Description
What seas sing through our bones is a journey poem and a queer love story co-created and recounted during a time of war, censorship and extreme border control, a time much like now. Repurposing the bravado and longing of an almost entirely masculine-heroic history of seafaring stories, logbooks and poems to its own feminist end, the narrative asks, “What difference does it make who speaks or listens?”
In a voyage that runs from Nova Scotia to San Diego, then along the Pacific coast of Mexico’s Baja peninsula into the Sea of Cortez, the poem’s narrators relate the marvels and disasters they encounter as they move from one language to another, and between land and sea.

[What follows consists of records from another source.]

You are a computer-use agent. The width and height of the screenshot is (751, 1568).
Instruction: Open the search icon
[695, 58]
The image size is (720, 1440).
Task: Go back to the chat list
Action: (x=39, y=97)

Haunted by the echoes and instructions of earlier wayfarers, strange sightings and species extinctions, the poem’s narrative unfolds in the complicated affections among women lovers, living bodies and the resounding sea. No journey is ever really undertaken alone. Every action (whether sorting what to pack, gathering guides to help face the unknown, or worrying about who or what is left behind) reaches backward and forward in time. Still, not all such co-voyagers are equally good companions. When at sea, the important challenge is to learn to listen through so much human noise to other kinds of reverberations, even for the silences of worlds disappearing.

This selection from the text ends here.